··· Task inputs ···

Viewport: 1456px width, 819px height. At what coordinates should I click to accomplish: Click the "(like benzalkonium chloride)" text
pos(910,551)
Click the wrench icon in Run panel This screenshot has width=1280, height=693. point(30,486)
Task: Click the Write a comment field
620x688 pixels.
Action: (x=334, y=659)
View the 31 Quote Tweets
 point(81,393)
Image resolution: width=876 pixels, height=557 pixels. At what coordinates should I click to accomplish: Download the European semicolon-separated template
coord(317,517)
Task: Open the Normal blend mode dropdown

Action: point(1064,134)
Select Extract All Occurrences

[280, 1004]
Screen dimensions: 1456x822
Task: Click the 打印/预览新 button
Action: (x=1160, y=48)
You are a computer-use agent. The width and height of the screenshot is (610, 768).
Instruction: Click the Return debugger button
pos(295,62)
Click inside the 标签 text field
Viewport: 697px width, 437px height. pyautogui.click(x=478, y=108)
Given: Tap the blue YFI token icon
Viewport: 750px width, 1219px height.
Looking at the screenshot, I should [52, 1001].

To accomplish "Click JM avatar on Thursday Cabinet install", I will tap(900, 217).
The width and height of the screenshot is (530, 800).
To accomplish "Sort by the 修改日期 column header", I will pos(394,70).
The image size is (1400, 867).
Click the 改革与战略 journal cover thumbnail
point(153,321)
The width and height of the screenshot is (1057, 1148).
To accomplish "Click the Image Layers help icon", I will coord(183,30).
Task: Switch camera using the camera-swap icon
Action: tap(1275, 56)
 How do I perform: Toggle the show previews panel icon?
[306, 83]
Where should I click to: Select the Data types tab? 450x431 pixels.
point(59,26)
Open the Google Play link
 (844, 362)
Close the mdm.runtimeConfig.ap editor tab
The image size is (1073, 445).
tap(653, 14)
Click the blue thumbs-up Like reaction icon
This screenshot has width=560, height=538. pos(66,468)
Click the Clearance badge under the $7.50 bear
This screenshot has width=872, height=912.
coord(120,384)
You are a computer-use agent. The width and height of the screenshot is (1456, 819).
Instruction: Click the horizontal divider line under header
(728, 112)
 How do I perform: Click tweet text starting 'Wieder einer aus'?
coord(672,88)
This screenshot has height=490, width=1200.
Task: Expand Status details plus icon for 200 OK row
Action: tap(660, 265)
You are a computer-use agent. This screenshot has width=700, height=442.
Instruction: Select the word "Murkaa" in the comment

···

Copy the listing above word for word, beginning with its first line and ending after the line that contains "Action: (x=1160, y=48)".

Viewport: 1456px width, 819px height. At what coordinates should I click to accomplish: Click the "(like benzalkonium chloride)" text
pos(910,551)
Click the wrench icon in Run panel This screenshot has width=1280, height=693. point(30,486)
Task: Click the Write a comment field
620x688 pixels.
Action: (x=334, y=659)
View the 31 Quote Tweets
 point(81,393)
Image resolution: width=876 pixels, height=557 pixels. At what coordinates should I click to accomplish: Download the European semicolon-separated template
coord(317,517)
Task: Open the Normal blend mode dropdown

Action: point(1064,134)
Select Extract All Occurrences

[280, 1004]
Screen dimensions: 1456x822
Task: Click the 打印/预览新 button
Action: (x=1160, y=48)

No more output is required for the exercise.